| Exercise aim |
Transcribe the passage of the discussion excerpt on join and grouping performance below, starting at "improve handling of" and ending at "a _innerjoin! method.".

| Source extract |
┌────────

I agree that we'll have to do something to make this wrangling easier. Like I said above, it would be good if the semantics of the generic function remained intact for all the methods... and I always intended to use something like SplitApplyCombine.invert to do this sort of transformation. Another approach is to overload _innerjoin or something like that, similar to what AcceleratedArrays does.
we should benchmark the performance for column/columns of: Vector{Int}, PooledVector, CategoricalVector, SentinelVector and Vector{String}.
For sure the Pooled and Categorical stuff will be slower than necessary, until they get specialized methods. I think I did one benchmark for grouping with strings that didn't seem spectacular. Similarly we need benchmarks for grouping by multiple columns - I think this was slower than I expected but that might be magically fixed in Julia 1.5? The other thing to be wary of is performance with Union{T, Missing}.
I always intended to use something like
SplitApplyCombine.invert
This is problematic because it adds another pass (less a problem as this is cheap) and eats up memory (this is a real issue - we currently fail 50GB H2O tests because our current join algorithm is too memory greedy).
As a first steps could be:
# This is the slow way for SplitApplyCombine (like you say, easy to fix) (I understand you are looking into this)This is problematic because it adds another pass (less a problem as this is cheap) and eats up memory (this is a real issue - we currently fail 50GB H2O tests because our current join algorithm is too memory greedy).
Sorry I probably wasn't clear - by "something like" I meant a lazy version of invert; we definitely shouldn't add a second pass or create any copies.
(I understand you are looking into this)
Yes you nerd sniped me, I'm working on it now, nearly done :) (I'll sleep another day...)
improve handling of categorical-type collections (I can have a look at it if you want after the point above is done as this should be simple)
I imagine it should go very similarly to how AcceleratedArrays handles joins with HashIndex - there is a _innerjoin! method.

└────────

| Stored records |
┌────────

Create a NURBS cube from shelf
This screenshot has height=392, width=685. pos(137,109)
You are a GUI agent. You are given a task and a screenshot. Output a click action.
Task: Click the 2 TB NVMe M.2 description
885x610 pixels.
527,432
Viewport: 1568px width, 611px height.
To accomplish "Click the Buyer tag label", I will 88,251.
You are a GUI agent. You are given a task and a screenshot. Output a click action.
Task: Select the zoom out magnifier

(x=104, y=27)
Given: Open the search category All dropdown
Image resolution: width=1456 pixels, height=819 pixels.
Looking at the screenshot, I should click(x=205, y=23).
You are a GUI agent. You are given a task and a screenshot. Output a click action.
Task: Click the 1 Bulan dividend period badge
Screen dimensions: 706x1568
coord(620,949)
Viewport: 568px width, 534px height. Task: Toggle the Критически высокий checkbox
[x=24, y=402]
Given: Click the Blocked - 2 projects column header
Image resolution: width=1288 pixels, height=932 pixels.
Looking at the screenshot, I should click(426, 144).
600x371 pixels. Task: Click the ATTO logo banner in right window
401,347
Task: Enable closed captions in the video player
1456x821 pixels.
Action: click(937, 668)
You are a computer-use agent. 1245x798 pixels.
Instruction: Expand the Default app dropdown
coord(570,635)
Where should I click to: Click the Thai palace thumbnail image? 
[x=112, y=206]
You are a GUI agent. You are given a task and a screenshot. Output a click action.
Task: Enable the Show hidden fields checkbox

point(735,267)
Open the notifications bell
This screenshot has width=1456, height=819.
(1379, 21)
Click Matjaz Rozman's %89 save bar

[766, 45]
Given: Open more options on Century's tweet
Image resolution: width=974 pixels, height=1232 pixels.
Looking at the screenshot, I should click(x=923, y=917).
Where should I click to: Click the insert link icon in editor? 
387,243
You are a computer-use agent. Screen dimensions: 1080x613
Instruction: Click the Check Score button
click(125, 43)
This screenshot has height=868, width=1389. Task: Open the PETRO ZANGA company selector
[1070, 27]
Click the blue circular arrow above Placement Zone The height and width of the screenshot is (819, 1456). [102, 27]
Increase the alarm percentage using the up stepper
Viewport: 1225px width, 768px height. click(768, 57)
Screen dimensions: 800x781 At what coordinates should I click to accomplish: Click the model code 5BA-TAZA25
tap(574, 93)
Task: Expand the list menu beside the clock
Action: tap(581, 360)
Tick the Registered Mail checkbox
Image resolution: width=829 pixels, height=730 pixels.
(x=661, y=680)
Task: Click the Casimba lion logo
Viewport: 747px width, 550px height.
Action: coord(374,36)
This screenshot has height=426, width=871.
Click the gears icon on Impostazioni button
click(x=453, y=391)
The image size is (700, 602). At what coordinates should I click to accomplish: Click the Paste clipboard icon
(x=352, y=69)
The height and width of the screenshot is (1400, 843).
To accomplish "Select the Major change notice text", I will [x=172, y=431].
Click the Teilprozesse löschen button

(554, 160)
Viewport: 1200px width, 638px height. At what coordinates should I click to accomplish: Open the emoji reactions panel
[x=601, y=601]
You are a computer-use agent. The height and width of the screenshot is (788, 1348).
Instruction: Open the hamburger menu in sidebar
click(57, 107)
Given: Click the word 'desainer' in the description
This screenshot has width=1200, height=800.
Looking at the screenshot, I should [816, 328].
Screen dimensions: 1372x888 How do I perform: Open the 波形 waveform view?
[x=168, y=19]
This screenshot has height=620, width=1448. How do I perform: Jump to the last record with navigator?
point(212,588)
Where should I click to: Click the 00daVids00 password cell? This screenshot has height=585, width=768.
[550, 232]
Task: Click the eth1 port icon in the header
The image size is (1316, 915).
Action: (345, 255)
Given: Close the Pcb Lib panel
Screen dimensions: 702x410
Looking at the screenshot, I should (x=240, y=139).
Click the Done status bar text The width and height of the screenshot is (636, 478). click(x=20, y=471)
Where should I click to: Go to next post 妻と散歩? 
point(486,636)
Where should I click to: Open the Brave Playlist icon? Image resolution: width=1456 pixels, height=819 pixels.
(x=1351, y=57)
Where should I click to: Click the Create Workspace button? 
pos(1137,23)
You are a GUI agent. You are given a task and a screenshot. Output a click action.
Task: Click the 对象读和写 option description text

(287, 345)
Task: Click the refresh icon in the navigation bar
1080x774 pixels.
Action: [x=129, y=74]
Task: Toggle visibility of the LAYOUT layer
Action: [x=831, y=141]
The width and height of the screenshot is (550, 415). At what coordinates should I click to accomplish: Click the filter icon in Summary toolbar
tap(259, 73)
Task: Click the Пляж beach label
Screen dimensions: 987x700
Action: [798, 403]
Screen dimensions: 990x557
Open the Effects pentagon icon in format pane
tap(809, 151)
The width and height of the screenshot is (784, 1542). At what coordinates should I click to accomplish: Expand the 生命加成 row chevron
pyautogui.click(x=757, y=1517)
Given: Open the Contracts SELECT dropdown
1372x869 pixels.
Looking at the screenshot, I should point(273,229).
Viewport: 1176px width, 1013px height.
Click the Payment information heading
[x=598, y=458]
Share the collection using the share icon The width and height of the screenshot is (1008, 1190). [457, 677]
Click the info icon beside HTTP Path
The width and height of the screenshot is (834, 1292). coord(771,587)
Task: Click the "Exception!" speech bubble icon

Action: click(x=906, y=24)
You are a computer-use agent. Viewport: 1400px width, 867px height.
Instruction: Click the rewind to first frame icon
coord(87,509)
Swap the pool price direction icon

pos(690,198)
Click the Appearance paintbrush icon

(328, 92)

└────────

| Result for this exercise |
improve handling of categorical-type collections (I can have a look at it if you want after the point above is done as this should be simple)
I imagine it should go very similarly to how AcceleratedArrays handles joins with HashIndex - there is a _innerjoin! method.